Washington • Rep. Ben McAdams, D-Utah, has introduced legislation to propose a balanced budget amendment, jumping on an issue that has traditionally been a rallying cry for conservatives but one that is finding a new home among moderate Democrats worried about burgeoning national debt.
McAdams, the first Democrat to pitch such an amendment this congressional session, quickly found support from 26 fellow party members who are part of the Blue Dog Coalition.
“At a time when we face $1 trillion annual deficits, and both parties punt on even trying to pass a budget blueprint, we need to consider a new structure to force fiscal discipline," McAdams said. "With this bill, I'm saying let's stop ignoring the issue and start talking about how to address it."
McAdams won election last year over GOP Rep. Mia Love with one of the narrowest victories in the country and now represents a majority Republican district.
The legislation proposes an amendment to the Constitution that prohibits the federal government from spending more money than it takes in during the fiscal year, with the exception of times when the country is at war, engaged in a military conflict or facing a recession. It also exempts the requirement if the unemployment rate tops 7 percent for two or more consecutive months.
The president must also submit to Congress a balanced budget proposal every year.
The measure, though, bars a federal court from enforcing that requirement if it means cuts to Social Security or Medicare.
Such an amendment would need support of two-thirds of the House and Senate and ratification by 38 states to become the 28th addition to America’s original founding document.
Such bills have been introduced for generations, especially since budget surpluses in the 1990s turned to annual deficits, sending the national debt climbing to more than $22 trillion currently and rising.

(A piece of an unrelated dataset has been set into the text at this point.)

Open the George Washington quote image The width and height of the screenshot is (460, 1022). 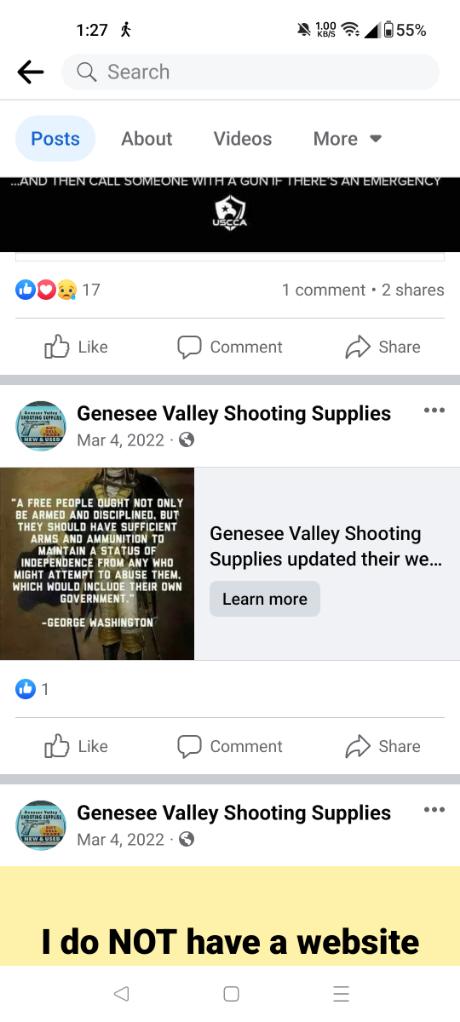point(97,564)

Previous attempts have all failed, and McAdams’ bill faces an uphill road, given some more liberal members of his party, which controls the House, are proposing programs or initiatives that would add more to the national debt to tackle health insurance shortfalls or boost spending elsewhere.
Sen. Mike Lee, a Utah Republican who has made a balanced budget amendment a centerpiece of his time in office — it was the first bill he introduced after taking office in 2011 — declined to comment Tuesday as his office said it hadn’t seen McAdams’ bill.
Conservative efforts to balance the federal budget were accelerated during President Barack Obama’s term, though they have lost steam in recent years with President Donald Trump in the White House and deficits continuing to pile additional layers on the debt.
The president's budget blueprint submitted to Congress earlier this year would add $10 trillion to the debt over time and push back plans to have a balanced budget within eight years. The spending plan would, observers say, mean Trump will have added 50 percent more to the national debt by 2025.
The moderate Democrats backing the bill say partisan efforts previously haven’t worked because there wasn’t a push to bridge the gap and stop kicking the can down the road.
“It’s clearer than ever that the only way Congress will be able to produce a balanced budget is if it is required to do so by law,” said Rep. Lou Correa of California, a top leader of the Blue Dog Coalition.
“Washington needs to have a serious, bipartisan discussion about our nation’s fiscal state," Correa added. "Republicans and Democrats need to come together now to make tough decisions, and Rep. McAdams’ balanced budget amendment is a step in the right direction to putting our nation on a fiscally sustainable path. If we don’t address these problems, every single American will face serious economic repercussions.”